# Records from a dataset
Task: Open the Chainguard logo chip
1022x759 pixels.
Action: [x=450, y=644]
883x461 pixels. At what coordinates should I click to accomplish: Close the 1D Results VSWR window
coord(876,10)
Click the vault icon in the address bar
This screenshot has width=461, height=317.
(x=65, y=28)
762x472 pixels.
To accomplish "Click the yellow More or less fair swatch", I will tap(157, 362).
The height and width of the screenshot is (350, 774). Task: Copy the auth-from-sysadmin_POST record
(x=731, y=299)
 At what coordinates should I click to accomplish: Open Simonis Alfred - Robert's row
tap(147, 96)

* * *

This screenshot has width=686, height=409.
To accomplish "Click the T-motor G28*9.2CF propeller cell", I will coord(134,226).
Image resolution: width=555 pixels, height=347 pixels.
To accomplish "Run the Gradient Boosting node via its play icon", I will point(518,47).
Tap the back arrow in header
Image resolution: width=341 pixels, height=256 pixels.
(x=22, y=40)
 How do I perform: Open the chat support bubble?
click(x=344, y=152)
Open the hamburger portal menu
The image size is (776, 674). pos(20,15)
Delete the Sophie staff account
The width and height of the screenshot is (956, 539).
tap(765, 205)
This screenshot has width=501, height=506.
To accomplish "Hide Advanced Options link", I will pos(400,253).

# GIVEN EXERCISE
Please write out the rows again, starting with the line containing "At what coordinates should I click to accomplish: Open" and going on through the line containing "tap(147, 96)". Swap "Open" for "Select" and keep everything else the same.

# THE COMPLETED TASK
 At what coordinates should I click to accomplish: Select Simonis Alfred - Robert's row
tap(147, 96)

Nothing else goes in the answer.